The group Applied Metrology at Clausthal University of Technology explores the opportunities of squeezed light in industrial interferometer applications. The talk presents the goals and the first achievements of this research. The doctoral students Mengwei Yu and Lei Xiong work on heterodyne interferometry with squeezed light, which has some special demands that are highlighted in the presentation. First experiments in collaboration with the group of Roman Schnabel demonstrate an improvement of 3.5 dB for the detector-noise level in a heterodyne interferometer with limited measurement-light power [1]. An eye-save heterodyne interferometer at 1550 nm with 10 mW measurement power has a shot-noise limited carrier-to-noise ratio in the light field of already 168 dB, which is even more increased by squeezed light. It is challenging to transfer the potential signal-to-noise ratio to the demodulated signal of a heterodyne interferometer [2]. The talk presents challenges and first promising results.

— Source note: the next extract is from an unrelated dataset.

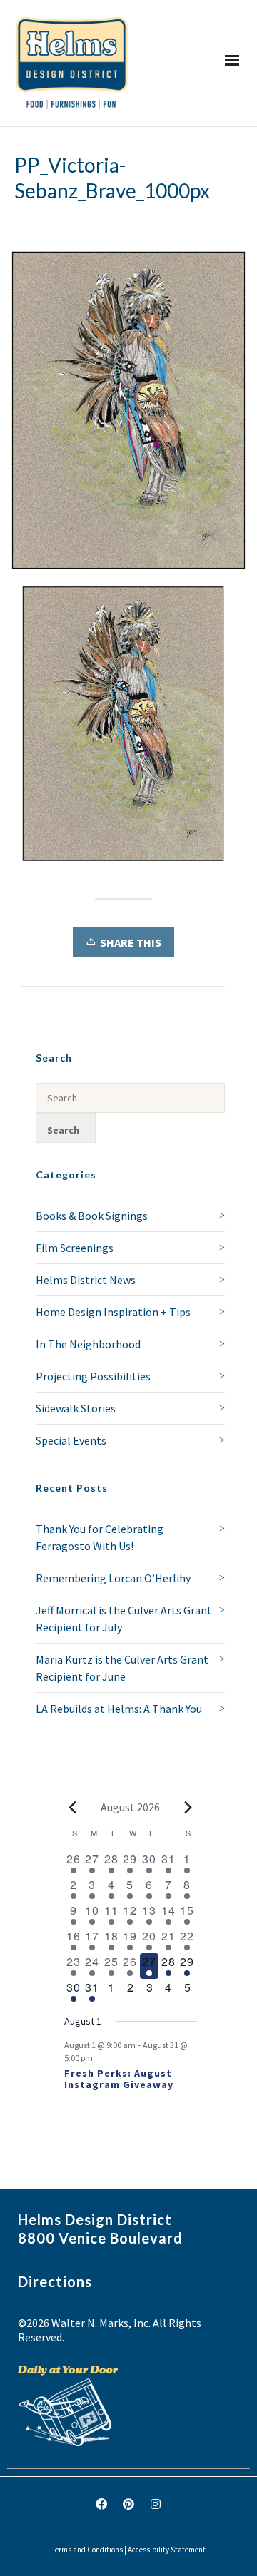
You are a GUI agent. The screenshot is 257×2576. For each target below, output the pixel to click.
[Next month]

[1] Yu, M., Gewecke, P., Südbeck, J., Schönbeck, A., Schnabel, R., & Rembe, C., Heterodyne laser Doppler vibrometer with squeezed light enhancement. Optics Letters, 48(21), 5607-5610 (2023).

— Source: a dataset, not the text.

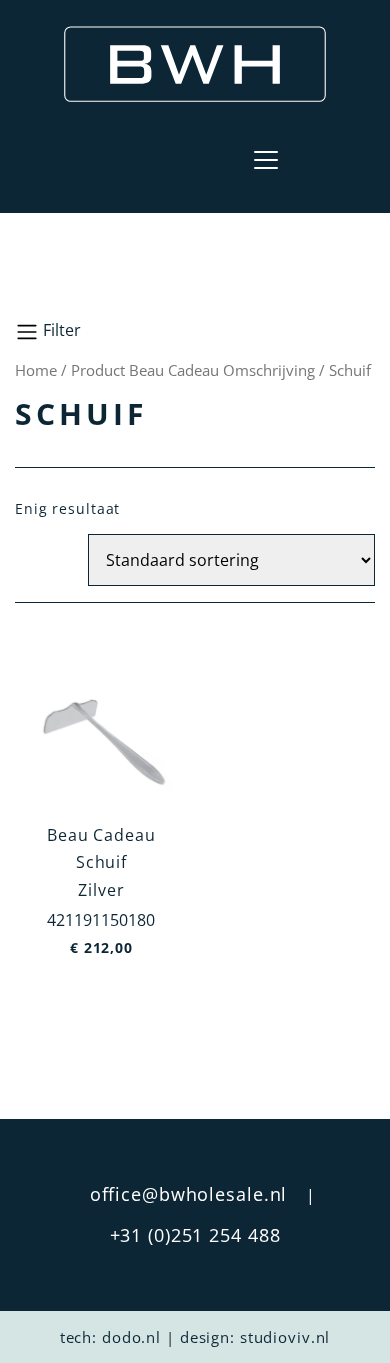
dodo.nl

[2] Yu, M., Schewe, M., Bauer, G., & Rembe, C., Improved demodulated phase signal resolution for carrier signals with small modulation index by clipping and synchronous sampling for heterodyne interferometers. Scientific Reports, 13(1), 8570 (2023).
Short CV:
Christian Rembe received the diploma in Physics from the University of Hanover, Germany, in 1994. From 1994 to 1999, he was a doctoral student at the University of Ulm in Germany where he received a doctor degree in Engineering (Dr.-Ing.). In 1999, he joined the Berkeley Sensor & Actuator Center at the University of California, Berkeley as postdoctoral fellow, supported by a Feodor-Lynen-Scholarship of the Alexander von Humboldt-Foundation and a MacKay Lecturer Fellowship from UC Berkeley. From 2001-2015 he headed the department Development Optics at the Polytec GmbH in Waldbronn, Germany. Since 2015, he is professor for Applied Metrology at the Clausthal University of Technology in Germany. In 2017, he became in addition the director of the Institute for Electrical Information Technology at the TU Clausthal. In 2022 and 2023, he was chair of the management board of the AHMT (working group of university lecturers in metrology of universities in Germany and Austria).